Author:
Ward Avery S.,Hall Cody N.,Tree Maya O.,Kohtz D. Stave
Abstract
AbstractTumor cell spheroids are three dimensional multicellular structures that form during the expansive growth of carcinoma cells. Spheroids support tumor metastasis as vehicles of dissemination, promoting growth and survival of bulk tumor and cancer stem cells within the mobile tumor cell population. Deciphering how spheroid architecture affects tumor cell phenotype will be essential for the development of therapeutics to inhibit transperitoneal metastasis and the development of peritoneal carcinomatosis by ovarian cancers. We investigated how spheroid formation directly affects OXPHOS activity and microRNA expression in a cultured ovarian carcinoma cell system.

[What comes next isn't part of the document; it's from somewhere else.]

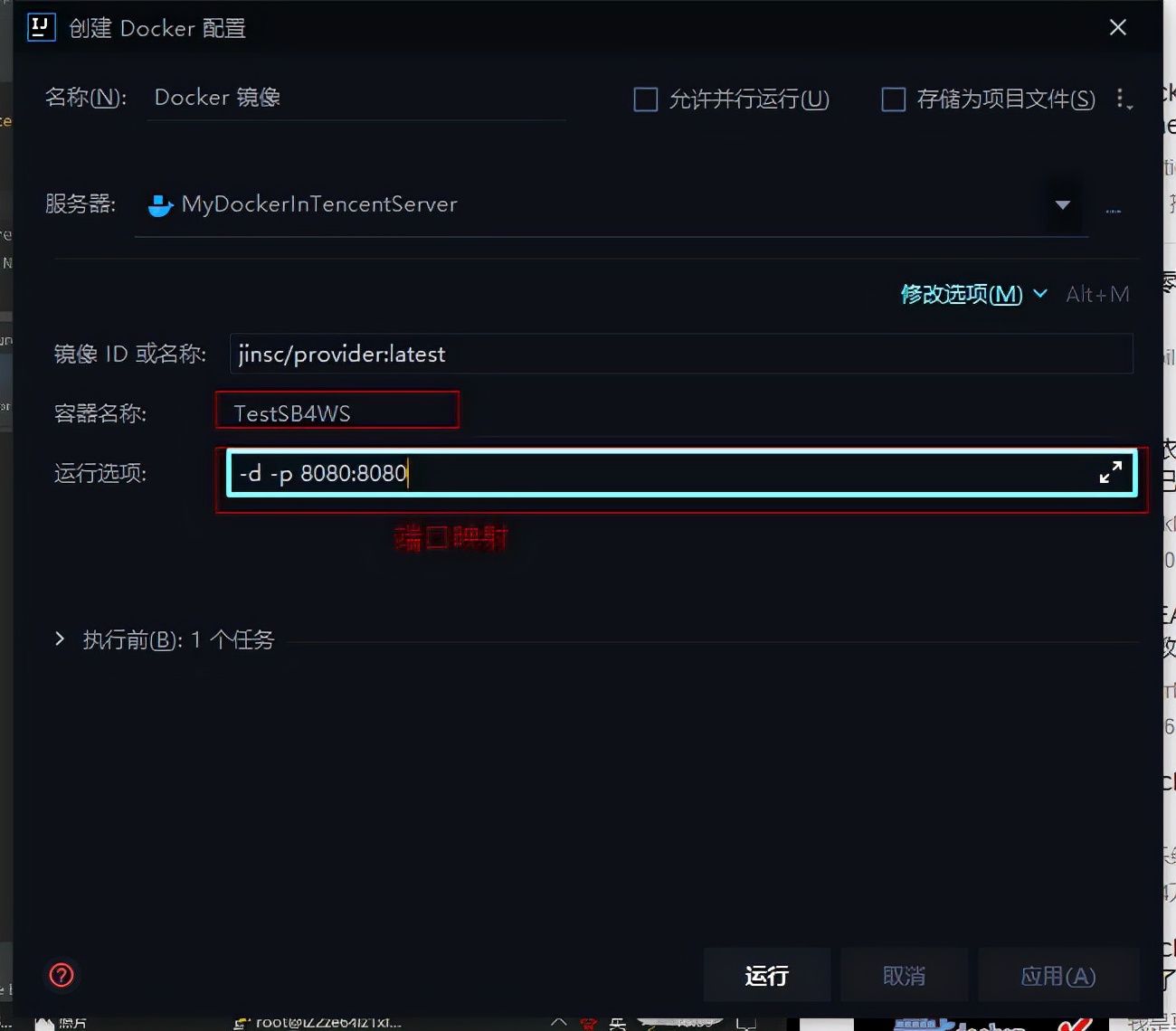Enable the 允许并行运行(U) checkbox
This screenshot has height=1031, width=1176.
[x=645, y=99]
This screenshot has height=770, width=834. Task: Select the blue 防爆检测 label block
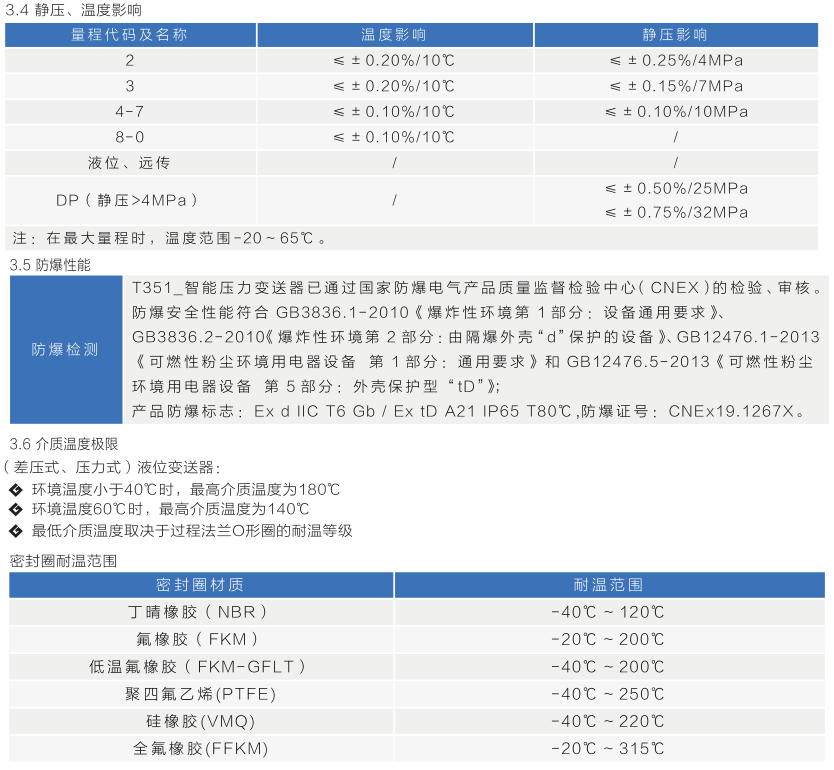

The rate of oxidative phosphorylation/respiration per cell in spheroids was nearly double that of the same cell type growing in suspension as single cells. Cells growing as spheroids showed greatly enhanced expression of miR-221/222, an oncomiR that targets multiple tumor suppressor genes, promotes invasion, as well as reduced expression of miR-9, which targets mitochondrial tRNA-modification enzymes and inhibits OXPHOS. Consistent with the greater efficiency of ATP generation afforded by OXPHOS phosphorylation, tumor cells growing as spheroids injected into the nutrient-poor environment of the murine peritoneum survived longer than the cells growing in suspension as loosely associated aggregates. The data suggest that in addition to the reported effects of spheroid formation on cancer cell growth and phenotype, including promotion of stem cell generation, spheroid architecture increases the OXPHOS activity of constituent tumor cells. During the mobile phase of metastasis, when ovarian tumor cells disperse through nutrient-poor environments such as the peritoneum, enhanced OXPHOS activity afforded by spheroid architecture would enhance survival and thereby contribute to metastatic potential.
Publisher
Cold Spring Harbor Laboratory